■ Goal of the exercise
Copy the records below exactly, but leave out any picture they contain.

Stored data entries:
○ ○ ○ ○ ○ ○ ○
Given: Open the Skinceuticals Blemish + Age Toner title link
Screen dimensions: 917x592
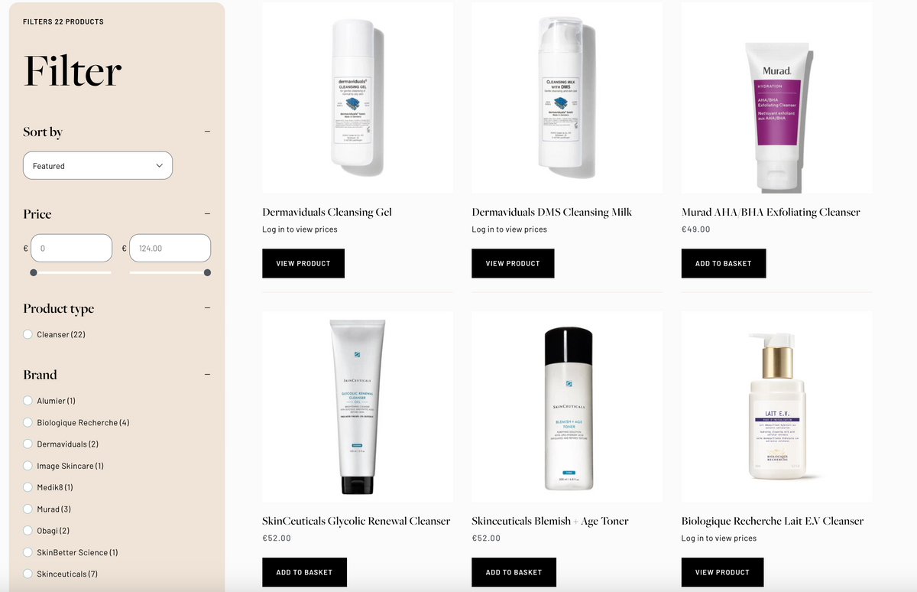Looking at the screenshot, I should coord(550,521).
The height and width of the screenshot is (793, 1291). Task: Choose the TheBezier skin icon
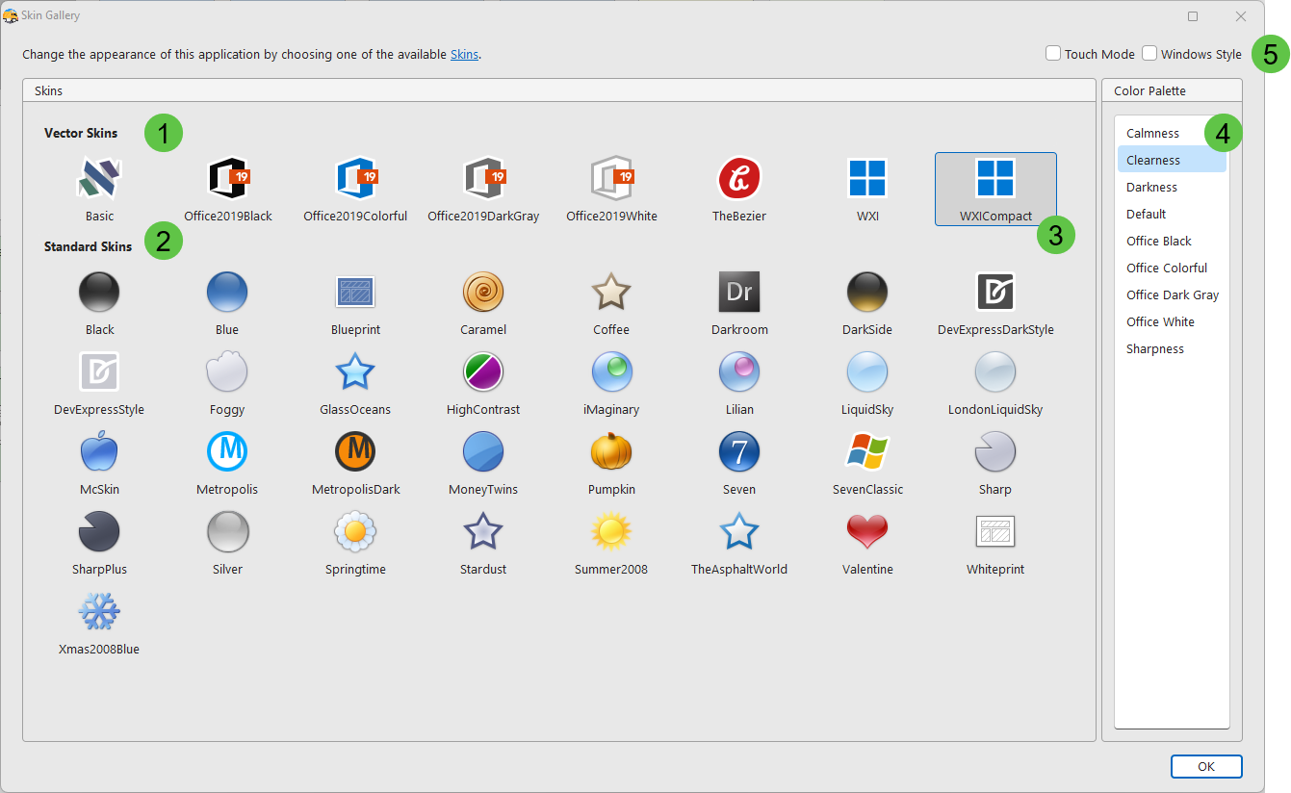[x=739, y=179]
○ ○ ○ ○ ○ ○ ○
■ Response to the task
Given: Open the Skinceuticals Blemish + Age Toner title link
Screen dimensions: 917x592
Looking at the screenshot, I should coord(550,521).
The height and width of the screenshot is (793, 1291). Task: Choose the TheBezier skin icon
[x=739, y=179]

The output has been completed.